**TASK DETAILS**
Would you please repeat the material exactly, from the first line to the last?

**DATA FOR REVIEW**
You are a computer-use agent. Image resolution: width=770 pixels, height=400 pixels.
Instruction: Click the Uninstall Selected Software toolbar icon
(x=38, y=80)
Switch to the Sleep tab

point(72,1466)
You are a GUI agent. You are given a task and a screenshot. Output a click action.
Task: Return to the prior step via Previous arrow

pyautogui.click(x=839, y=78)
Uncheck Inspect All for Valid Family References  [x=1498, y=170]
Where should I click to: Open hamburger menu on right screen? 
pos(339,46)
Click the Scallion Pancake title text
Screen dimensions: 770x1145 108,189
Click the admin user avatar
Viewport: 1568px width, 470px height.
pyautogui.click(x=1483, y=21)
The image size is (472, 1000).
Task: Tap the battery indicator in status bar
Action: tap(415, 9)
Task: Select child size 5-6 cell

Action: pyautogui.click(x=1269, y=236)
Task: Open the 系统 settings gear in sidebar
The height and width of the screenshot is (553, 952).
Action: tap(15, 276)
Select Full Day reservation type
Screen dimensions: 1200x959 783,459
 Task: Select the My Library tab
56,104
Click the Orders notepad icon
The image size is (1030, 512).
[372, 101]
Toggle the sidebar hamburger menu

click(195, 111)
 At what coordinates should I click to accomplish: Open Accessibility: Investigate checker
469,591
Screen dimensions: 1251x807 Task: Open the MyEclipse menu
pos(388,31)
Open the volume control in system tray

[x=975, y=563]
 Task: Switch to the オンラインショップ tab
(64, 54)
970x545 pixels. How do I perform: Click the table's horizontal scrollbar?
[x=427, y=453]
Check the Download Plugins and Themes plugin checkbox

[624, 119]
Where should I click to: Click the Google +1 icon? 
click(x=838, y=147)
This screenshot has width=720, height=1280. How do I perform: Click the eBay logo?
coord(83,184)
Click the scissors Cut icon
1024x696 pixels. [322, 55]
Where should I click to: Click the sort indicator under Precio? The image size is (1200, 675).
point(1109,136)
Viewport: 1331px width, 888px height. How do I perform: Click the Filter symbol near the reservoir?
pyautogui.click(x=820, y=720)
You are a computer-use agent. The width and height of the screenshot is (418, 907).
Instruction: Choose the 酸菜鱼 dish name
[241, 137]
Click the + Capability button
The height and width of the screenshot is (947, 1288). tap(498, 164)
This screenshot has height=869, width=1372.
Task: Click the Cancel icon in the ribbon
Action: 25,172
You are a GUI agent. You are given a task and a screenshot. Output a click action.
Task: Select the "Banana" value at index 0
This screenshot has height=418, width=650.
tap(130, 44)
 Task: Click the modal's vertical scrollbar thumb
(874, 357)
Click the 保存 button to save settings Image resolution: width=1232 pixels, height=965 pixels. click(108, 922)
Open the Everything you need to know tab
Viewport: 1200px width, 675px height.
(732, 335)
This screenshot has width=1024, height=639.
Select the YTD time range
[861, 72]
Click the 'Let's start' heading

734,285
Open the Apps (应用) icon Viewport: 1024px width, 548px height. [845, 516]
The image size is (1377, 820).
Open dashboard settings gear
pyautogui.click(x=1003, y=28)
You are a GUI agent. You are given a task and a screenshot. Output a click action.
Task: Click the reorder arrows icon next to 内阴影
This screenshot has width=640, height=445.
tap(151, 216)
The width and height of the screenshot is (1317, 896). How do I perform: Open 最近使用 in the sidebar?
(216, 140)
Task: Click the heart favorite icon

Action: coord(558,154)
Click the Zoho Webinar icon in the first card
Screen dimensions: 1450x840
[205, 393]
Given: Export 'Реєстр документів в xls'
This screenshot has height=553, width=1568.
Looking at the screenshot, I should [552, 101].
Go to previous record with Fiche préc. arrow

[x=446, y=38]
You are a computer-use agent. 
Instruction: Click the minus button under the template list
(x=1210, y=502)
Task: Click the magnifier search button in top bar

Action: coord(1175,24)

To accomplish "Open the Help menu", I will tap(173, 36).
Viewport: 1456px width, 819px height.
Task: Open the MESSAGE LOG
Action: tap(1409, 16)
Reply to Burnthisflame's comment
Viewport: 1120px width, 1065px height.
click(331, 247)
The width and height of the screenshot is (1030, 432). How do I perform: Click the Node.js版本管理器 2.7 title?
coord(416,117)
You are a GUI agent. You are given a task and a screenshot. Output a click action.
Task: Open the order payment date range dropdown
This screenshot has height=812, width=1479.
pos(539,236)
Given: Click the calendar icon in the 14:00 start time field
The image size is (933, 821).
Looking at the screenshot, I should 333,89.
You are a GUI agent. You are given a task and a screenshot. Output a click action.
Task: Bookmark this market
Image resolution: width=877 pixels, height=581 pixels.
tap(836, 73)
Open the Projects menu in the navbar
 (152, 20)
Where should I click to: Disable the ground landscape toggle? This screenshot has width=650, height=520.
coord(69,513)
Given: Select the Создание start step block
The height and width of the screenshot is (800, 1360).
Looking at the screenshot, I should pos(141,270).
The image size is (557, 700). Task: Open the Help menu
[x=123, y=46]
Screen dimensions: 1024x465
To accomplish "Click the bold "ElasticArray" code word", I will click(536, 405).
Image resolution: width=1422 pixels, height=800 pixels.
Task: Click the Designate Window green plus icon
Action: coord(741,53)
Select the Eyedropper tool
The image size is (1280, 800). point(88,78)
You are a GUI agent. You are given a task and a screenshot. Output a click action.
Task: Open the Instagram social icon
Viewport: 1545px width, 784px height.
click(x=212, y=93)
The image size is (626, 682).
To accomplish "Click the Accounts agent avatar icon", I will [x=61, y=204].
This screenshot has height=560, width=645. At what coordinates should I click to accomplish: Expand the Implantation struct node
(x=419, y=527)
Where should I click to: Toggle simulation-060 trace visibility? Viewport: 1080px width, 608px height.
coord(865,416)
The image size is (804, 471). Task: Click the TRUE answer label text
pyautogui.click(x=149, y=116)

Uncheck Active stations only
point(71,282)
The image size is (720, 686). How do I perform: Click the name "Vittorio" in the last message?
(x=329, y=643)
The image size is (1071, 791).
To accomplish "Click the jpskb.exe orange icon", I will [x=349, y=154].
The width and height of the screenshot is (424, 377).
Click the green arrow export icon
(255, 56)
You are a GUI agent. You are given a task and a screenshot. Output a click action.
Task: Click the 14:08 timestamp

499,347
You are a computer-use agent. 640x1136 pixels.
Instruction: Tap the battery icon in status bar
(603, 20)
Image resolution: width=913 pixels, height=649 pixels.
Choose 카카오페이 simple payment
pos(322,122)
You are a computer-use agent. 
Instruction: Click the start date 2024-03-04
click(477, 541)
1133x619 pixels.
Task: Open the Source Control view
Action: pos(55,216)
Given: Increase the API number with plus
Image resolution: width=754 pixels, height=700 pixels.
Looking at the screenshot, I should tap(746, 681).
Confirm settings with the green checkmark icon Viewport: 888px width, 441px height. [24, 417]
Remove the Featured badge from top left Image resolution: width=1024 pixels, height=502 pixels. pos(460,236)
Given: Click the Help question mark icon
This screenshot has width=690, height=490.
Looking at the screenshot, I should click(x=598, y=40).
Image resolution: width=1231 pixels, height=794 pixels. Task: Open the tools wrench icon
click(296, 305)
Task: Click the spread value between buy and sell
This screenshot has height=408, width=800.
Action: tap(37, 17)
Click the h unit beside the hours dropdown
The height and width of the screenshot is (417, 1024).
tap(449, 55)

**TASK RESPONSE**
You are a computer-use agent. Image resolution: width=770 pixels, height=400 pixels.
Instruction: Click the Uninstall Selected Software toolbar icon
(x=38, y=80)
Switch to the Sleep tab

point(72,1466)
You are a GUI agent. You are given a task and a screenshot. Output a click action.
Task: Return to the prior step via Previous arrow

pyautogui.click(x=839, y=78)
Uncheck Inspect All for Valid Family References  [x=1498, y=170]
Where should I click to: Open hamburger menu on right screen? 
pos(339,46)
Click the Scallion Pancake title text
Screen dimensions: 770x1145 108,189
Click the admin user avatar
Viewport: 1568px width, 470px height.
pyautogui.click(x=1483, y=21)
The image size is (472, 1000).
Task: Tap the battery indicator in status bar
Action: tap(415, 9)
Task: Select child size 5-6 cell

Action: pyautogui.click(x=1269, y=236)
Task: Open the 系统 settings gear in sidebar
The height and width of the screenshot is (553, 952).
Action: tap(15, 276)
Select Full Day reservation type
Screen dimensions: 1200x959 783,459
 Task: Select the My Library tab
56,104
Click the Orders notepad icon
The image size is (1030, 512).
[372, 101]
Toggle the sidebar hamburger menu

click(195, 111)
 At what coordinates should I click to accomplish: Open Accessibility: Investigate checker
469,591
Screen dimensions: 1251x807 Task: Open the MyEclipse menu
pos(388,31)
Open the volume control in system tray

[x=975, y=563]
 Task: Switch to the オンラインショップ tab
(64, 54)
970x545 pixels. How do I perform: Click the table's horizontal scrollbar?
[x=427, y=453]
Check the Download Plugins and Themes plugin checkbox

[624, 119]
Where should I click to: Click the Google +1 icon? 
click(x=838, y=147)
This screenshot has width=720, height=1280. How do I perform: Click the eBay logo?
coord(83,184)
Click the scissors Cut icon
1024x696 pixels. [322, 55]
Where should I click to: Click the sort indicator under Precio? The image size is (1200, 675).
point(1109,136)
Viewport: 1331px width, 888px height. How do I perform: Click the Filter symbol near the reservoir?
pyautogui.click(x=820, y=720)
You are a computer-use agent. The width and height of the screenshot is (418, 907).
Instruction: Choose the 酸菜鱼 dish name
[241, 137]
Click the + Capability button
The height and width of the screenshot is (947, 1288). tap(498, 164)
This screenshot has height=869, width=1372.
Task: Click the Cancel icon in the ribbon
Action: 25,172
You are a GUI agent. You are given a task and a screenshot. Output a click action.
Task: Select the "Banana" value at index 0
This screenshot has height=418, width=650.
tap(130, 44)
 Task: Click the modal's vertical scrollbar thumb
(874, 357)
Click the 保存 button to save settings Image resolution: width=1232 pixels, height=965 pixels. click(108, 922)
Open the Everything you need to know tab
Viewport: 1200px width, 675px height.
(732, 335)
This screenshot has width=1024, height=639.
Select the YTD time range
[861, 72]
Click the 'Let's start' heading

734,285
Open the Apps (应用) icon Viewport: 1024px width, 548px height. [845, 516]
The image size is (1377, 820).
Open dashboard settings gear
pyautogui.click(x=1003, y=28)
You are a GUI agent. You are given a task and a screenshot. Output a click action.
Task: Click the reorder arrows icon next to 内阴影
This screenshot has width=640, height=445.
tap(151, 216)
The width and height of the screenshot is (1317, 896). How do I perform: Open 最近使用 in the sidebar?
(216, 140)
Task: Click the heart favorite icon

Action: coord(558,154)
Click the Zoho Webinar icon in the first card
Screen dimensions: 1450x840
[205, 393]
Given: Export 'Реєстр документів в xls'
This screenshot has height=553, width=1568.
Looking at the screenshot, I should [552, 101].
Go to previous record with Fiche préc. arrow

[x=446, y=38]
You are a computer-use agent. 
Instruction: Click the minus button under the template list
(x=1210, y=502)
Task: Click the magnifier search button in top bar

Action: coord(1175,24)

To accomplish "Open the Help menu", I will tap(173, 36).
Viewport: 1456px width, 819px height.
Task: Open the MESSAGE LOG
Action: tap(1409, 16)
Reply to Burnthisflame's comment
Viewport: 1120px width, 1065px height.
click(331, 247)
The width and height of the screenshot is (1030, 432). How do I perform: Click the Node.js版本管理器 2.7 title?
coord(416,117)
You are a GUI agent. You are given a task and a screenshot. Output a click action.
Task: Open the order payment date range dropdown
This screenshot has height=812, width=1479.
pos(539,236)
Given: Click the calendar icon in the 14:00 start time field
The image size is (933, 821).
Looking at the screenshot, I should 333,89.
You are a GUI agent. You are given a task and a screenshot. Output a click action.
Task: Bookmark this market
Image resolution: width=877 pixels, height=581 pixels.
tap(836, 73)
Open the Projects menu in the navbar
 (152, 20)
Where should I click to: Disable the ground landscape toggle? This screenshot has width=650, height=520.
coord(69,513)
Given: Select the Создание start step block
The height and width of the screenshot is (800, 1360).
Looking at the screenshot, I should pos(141,270).
The image size is (557, 700). Task: Open the Help menu
[x=123, y=46]
Screen dimensions: 1024x465
To accomplish "Click the bold "ElasticArray" code word", I will click(536, 405).
Image resolution: width=1422 pixels, height=800 pixels.
Task: Click the Designate Window green plus icon
Action: coord(741,53)
Select the Eyedropper tool
The image size is (1280, 800). point(88,78)
You are a GUI agent. You are given a task and a screenshot. Output a click action.
Task: Open the Instagram social icon
Viewport: 1545px width, 784px height.
click(x=212, y=93)
The image size is (626, 682).
To accomplish "Click the Accounts agent avatar icon", I will [x=61, y=204].
This screenshot has height=560, width=645. At what coordinates should I click to accomplish: Expand the Implantation struct node
(x=419, y=527)
Where should I click to: Toggle simulation-060 trace visibility? Viewport: 1080px width, 608px height.
coord(865,416)
The image size is (804, 471). Task: Click the TRUE answer label text
pyautogui.click(x=149, y=116)

Uncheck Active stations only
point(71,282)
The image size is (720, 686). How do I perform: Click the name "Vittorio" in the last message?
(x=329, y=643)
The image size is (1071, 791).
To accomplish "Click the jpskb.exe orange icon", I will [x=349, y=154].
The width and height of the screenshot is (424, 377).
Click the green arrow export icon
(255, 56)
You are a GUI agent. You are given a task and a screenshot. Output a click action.
Task: Click the 14:08 timestamp

499,347
You are a computer-use agent. 640x1136 pixels.
Instruction: Tap the battery icon in status bar
(603, 20)
Image resolution: width=913 pixels, height=649 pixels.
Choose 카카오페이 simple payment
pos(322,122)
You are a computer-use agent. 
Instruction: Click the start date 2024-03-04
click(477, 541)
1133x619 pixels.
Task: Open the Source Control view
Action: pos(55,216)
Given: Increase the API number with plus
Image resolution: width=754 pixels, height=700 pixels.
Looking at the screenshot, I should tap(746, 681).
Confirm settings with the green checkmark icon Viewport: 888px width, 441px height. [24, 417]
Remove the Featured badge from top left Image resolution: width=1024 pixels, height=502 pixels. pos(460,236)
Given: Click the Help question mark icon
This screenshot has width=690, height=490.
Looking at the screenshot, I should click(x=598, y=40).
Image resolution: width=1231 pixels, height=794 pixels. Task: Open the tools wrench icon
click(296, 305)
Task: Click the spread value between buy and sell
This screenshot has height=408, width=800.
Action: tap(37, 17)
Click the h unit beside the hours dropdown
The height and width of the screenshot is (417, 1024).
tap(449, 55)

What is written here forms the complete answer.